WHAT IS NEEDED - Repeat every line of the listing from its start through the line containing "Select the 1000", including both ends and the requests. Scale each click coordinate in the answers by 2.3, rounding to whole numbers with halves going up, and leave all other numbers unchanged.

╔══

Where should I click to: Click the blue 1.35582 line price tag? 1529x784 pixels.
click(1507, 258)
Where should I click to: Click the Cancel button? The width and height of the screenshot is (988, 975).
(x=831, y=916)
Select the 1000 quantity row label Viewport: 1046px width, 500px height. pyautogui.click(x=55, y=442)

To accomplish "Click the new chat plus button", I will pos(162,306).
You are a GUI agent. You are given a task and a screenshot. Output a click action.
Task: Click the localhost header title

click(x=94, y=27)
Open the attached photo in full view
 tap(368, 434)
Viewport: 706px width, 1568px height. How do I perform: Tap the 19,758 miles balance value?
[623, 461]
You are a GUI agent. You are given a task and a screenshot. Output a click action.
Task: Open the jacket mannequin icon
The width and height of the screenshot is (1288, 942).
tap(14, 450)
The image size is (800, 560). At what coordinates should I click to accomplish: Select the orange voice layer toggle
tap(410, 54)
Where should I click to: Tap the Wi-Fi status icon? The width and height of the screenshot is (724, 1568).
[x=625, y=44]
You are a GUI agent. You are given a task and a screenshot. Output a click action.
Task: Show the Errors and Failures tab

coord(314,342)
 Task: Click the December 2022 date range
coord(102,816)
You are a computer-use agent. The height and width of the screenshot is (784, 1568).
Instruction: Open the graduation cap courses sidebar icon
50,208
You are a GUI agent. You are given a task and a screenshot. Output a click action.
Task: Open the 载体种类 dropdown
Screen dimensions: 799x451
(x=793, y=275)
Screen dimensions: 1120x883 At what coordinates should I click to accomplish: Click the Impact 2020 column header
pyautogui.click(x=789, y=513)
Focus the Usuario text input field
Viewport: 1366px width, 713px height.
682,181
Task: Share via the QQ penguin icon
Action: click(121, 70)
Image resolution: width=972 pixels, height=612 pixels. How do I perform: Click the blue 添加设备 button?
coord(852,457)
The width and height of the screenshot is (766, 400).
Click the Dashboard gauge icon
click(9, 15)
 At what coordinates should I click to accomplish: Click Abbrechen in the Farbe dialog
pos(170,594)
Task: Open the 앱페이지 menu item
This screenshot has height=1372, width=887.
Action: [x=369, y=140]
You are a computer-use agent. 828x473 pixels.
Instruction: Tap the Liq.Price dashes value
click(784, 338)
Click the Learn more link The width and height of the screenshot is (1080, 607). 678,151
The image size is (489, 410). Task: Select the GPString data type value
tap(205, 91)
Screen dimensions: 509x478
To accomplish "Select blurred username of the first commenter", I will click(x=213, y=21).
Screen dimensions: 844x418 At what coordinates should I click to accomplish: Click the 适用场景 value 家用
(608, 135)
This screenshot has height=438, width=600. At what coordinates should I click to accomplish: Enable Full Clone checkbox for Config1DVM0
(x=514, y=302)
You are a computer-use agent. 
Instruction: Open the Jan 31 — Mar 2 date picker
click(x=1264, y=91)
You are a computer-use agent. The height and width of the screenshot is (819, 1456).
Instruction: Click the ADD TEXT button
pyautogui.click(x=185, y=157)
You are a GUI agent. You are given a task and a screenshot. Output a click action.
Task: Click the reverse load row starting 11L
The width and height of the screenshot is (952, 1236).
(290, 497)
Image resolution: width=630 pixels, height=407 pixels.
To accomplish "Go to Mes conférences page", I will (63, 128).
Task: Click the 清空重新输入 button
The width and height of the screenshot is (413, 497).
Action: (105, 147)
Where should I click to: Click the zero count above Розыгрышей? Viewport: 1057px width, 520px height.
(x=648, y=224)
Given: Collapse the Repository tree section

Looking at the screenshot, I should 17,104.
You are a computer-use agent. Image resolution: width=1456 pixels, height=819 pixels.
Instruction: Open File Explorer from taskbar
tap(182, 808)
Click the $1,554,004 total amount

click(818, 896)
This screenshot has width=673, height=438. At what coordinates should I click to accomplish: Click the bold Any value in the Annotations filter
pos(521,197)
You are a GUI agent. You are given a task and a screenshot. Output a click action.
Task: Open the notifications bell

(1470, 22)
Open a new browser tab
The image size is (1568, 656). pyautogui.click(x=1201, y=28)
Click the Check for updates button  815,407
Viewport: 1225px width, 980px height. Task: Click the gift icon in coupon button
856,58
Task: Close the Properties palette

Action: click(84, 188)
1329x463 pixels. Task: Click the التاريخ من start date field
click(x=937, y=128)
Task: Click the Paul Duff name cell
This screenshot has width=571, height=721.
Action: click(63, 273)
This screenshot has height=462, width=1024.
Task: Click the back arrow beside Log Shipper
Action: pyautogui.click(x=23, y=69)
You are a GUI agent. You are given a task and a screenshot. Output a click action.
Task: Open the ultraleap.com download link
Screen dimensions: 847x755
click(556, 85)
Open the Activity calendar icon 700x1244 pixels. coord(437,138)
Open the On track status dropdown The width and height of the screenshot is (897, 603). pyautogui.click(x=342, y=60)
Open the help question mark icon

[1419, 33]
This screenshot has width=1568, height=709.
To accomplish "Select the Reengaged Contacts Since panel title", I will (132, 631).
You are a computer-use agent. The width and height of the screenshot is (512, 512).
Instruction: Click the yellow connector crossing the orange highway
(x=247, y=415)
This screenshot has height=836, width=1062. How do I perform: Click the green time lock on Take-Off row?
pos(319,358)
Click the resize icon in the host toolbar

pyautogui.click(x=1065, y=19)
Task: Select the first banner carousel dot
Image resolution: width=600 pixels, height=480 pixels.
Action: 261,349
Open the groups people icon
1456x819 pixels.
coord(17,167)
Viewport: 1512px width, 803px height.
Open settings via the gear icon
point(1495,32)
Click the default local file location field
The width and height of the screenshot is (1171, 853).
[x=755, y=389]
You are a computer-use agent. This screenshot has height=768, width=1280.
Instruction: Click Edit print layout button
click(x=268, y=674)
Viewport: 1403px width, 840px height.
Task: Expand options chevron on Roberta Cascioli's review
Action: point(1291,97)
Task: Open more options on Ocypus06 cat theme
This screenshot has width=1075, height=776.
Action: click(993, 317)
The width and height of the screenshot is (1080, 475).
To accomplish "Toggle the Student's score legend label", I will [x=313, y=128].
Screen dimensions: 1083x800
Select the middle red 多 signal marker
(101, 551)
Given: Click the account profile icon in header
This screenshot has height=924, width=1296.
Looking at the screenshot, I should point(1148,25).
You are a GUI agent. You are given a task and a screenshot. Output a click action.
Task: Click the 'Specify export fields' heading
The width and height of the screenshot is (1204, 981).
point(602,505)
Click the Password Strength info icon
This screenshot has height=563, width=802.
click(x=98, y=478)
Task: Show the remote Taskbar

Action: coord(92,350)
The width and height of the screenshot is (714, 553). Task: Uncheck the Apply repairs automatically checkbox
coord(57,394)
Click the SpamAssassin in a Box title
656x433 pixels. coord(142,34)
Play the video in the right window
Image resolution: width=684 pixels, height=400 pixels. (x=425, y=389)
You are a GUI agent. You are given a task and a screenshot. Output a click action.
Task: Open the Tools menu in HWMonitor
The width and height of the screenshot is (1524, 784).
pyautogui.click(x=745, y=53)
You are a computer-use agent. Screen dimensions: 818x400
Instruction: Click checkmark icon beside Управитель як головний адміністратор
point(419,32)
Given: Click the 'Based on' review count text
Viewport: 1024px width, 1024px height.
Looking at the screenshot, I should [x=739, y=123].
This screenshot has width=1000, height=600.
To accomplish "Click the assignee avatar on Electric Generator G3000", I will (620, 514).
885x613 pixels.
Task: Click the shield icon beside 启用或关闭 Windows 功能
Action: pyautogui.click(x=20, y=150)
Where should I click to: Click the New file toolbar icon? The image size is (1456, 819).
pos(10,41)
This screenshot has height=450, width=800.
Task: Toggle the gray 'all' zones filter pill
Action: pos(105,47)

╚══

ANSWER -
Where should I click to: Click the blue 1.35582 line price tag? 1529x784 pixels.
click(3466, 593)
Where should I click to: Click the Cancel button? The width and height of the screenshot is (988, 975).
(x=1911, y=2107)
Select the 1000 quantity row label Viewport: 1046px width, 500px height. pyautogui.click(x=127, y=1017)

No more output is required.